May i suggest you read Confederates in the Attic by Tony Horwitz; you might be surprised at how NOT “in the past” some events really are.

So as I said, this sort of retroactive judgment seems to most of us useless, unfair and unwise. We were not there. The dead cannot defend themselves. There is plenty of injustice to be corrected in the here-and-now.

Perhaps now we can convict our ancestors for killing off the Neanderthals?

What a beautiful non-response. Kudos.

Good on you Cicero for the work you and the rest have done on this issue. There were New Zealanders executed under British military law during World War I who were also among those receiving the posthumous pardons.

The NZ government at the time should have followed the Aussie government’s lead, and not have their men put under British penalty.

Thanks Ice wolf. After the Breaker Morant affair Australia would never subject itself to the British military system in the context of capital punishment.

Unfortunately, this thread has gone to areas well outside it’s intention.

Why not take a look an make a judgement upon the past misdeeds of our society ? or any other for that matter ?

There are quite a few conflicts where the perpetrators were never held to account, even when it would have been possible, simply because of the culture of the nation.

We in the UK have yet to really take a long hard look at ourselves in relation to Ireland where events are well within memory, its likely that we will not for some time to come, if ever.

We can look at Japan, where there is still unwillingness by those people to truly examine the role of their forefathers, soon it will be too late and it will be history.

Turkey still denies the Armenian genocide.

More recently, certain Serb miltary leaders, right down to individuals at the sharp end of carrying out horrendously brutal acts are still protected by their government, and yet there is no reason for them to do so.

We are right to scrutinise the behaviour of past individuals in a positions of power and apportion guilt and blame, we are also right to acknowledge their victims and express our sympathy too.

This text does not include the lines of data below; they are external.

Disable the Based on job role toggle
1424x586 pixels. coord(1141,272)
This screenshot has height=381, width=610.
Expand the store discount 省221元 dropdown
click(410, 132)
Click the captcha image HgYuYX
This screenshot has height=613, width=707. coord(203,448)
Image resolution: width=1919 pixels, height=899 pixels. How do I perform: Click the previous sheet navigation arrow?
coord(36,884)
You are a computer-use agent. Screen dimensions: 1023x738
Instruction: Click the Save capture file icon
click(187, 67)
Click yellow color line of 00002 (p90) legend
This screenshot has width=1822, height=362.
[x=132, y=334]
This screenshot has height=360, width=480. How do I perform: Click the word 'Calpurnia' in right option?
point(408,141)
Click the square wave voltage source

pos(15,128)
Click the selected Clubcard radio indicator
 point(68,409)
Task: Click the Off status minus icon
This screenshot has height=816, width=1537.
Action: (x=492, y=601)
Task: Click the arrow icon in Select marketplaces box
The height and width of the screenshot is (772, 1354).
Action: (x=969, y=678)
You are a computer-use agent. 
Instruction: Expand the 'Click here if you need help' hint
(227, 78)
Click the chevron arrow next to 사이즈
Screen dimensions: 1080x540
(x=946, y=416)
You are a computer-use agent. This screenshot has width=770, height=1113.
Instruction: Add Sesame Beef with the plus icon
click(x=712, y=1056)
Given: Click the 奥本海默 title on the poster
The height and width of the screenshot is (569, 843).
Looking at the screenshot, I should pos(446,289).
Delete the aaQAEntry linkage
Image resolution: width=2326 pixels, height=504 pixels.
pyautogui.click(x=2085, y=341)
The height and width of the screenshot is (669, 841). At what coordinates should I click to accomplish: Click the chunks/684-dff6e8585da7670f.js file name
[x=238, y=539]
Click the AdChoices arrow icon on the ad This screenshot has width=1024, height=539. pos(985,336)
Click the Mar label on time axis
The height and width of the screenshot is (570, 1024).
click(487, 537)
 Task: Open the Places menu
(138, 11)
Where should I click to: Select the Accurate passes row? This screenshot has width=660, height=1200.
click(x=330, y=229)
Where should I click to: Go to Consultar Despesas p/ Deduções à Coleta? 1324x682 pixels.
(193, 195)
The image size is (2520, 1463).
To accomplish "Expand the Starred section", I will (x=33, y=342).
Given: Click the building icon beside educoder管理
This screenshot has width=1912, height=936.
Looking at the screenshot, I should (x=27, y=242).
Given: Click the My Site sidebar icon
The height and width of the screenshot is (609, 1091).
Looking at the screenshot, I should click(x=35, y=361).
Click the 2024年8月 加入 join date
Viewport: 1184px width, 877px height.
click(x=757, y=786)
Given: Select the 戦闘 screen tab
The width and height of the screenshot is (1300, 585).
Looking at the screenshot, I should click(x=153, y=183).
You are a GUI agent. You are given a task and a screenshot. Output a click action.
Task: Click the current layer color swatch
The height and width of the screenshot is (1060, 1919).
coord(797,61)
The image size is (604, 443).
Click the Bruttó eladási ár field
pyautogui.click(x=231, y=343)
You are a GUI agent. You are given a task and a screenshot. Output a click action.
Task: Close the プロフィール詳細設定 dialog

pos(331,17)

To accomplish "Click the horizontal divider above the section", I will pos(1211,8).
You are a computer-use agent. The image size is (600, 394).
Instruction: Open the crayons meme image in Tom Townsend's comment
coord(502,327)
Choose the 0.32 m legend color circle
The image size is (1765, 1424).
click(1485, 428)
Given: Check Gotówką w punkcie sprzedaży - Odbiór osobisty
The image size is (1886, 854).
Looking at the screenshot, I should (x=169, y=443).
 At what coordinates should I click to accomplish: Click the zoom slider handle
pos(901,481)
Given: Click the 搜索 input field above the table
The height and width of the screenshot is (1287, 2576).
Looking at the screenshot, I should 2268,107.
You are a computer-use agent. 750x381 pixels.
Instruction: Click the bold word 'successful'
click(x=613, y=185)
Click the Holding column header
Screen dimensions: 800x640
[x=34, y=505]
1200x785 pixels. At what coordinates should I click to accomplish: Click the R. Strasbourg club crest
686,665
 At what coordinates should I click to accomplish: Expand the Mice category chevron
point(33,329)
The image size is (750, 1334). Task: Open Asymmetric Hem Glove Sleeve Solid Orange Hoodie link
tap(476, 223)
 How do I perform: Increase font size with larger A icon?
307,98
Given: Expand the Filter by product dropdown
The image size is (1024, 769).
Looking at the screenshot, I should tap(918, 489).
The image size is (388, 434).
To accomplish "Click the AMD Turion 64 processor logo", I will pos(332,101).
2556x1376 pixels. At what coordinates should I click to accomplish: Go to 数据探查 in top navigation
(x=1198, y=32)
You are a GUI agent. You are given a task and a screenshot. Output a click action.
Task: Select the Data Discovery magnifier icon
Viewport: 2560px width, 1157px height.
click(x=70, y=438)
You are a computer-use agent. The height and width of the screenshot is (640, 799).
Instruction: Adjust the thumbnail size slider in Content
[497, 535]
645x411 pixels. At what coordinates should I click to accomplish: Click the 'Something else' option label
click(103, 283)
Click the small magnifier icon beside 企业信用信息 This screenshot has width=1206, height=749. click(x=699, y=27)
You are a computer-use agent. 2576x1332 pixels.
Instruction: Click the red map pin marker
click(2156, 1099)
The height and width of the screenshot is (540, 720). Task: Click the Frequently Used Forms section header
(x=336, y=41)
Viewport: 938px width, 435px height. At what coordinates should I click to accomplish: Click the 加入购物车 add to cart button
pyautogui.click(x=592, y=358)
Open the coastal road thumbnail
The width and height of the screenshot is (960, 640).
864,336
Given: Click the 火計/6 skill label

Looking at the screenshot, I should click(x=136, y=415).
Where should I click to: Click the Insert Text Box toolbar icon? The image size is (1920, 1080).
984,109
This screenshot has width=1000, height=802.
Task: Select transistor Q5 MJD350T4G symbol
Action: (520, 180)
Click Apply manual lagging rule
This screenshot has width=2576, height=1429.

Its not just a case of stating that things ocurred because it was the ‘standards of the day’, many things were criminal actions then and still are, or do we go back to the US deep South and exonerate all the hicks with their pickaxe handles assualting blacks because ’ that was the way things were’

casdave has already given context for my quote about Field Marshall Haig. It wasn’t a typo, and I had thought it was one of the most well-known sayings about the War. It’s from (Baron) Beaverbrook’s Men and Power 1956. He also says

Thank you. I was on my way to work, and had little time. Oddly, I am in much the same sitaution now. Sorry.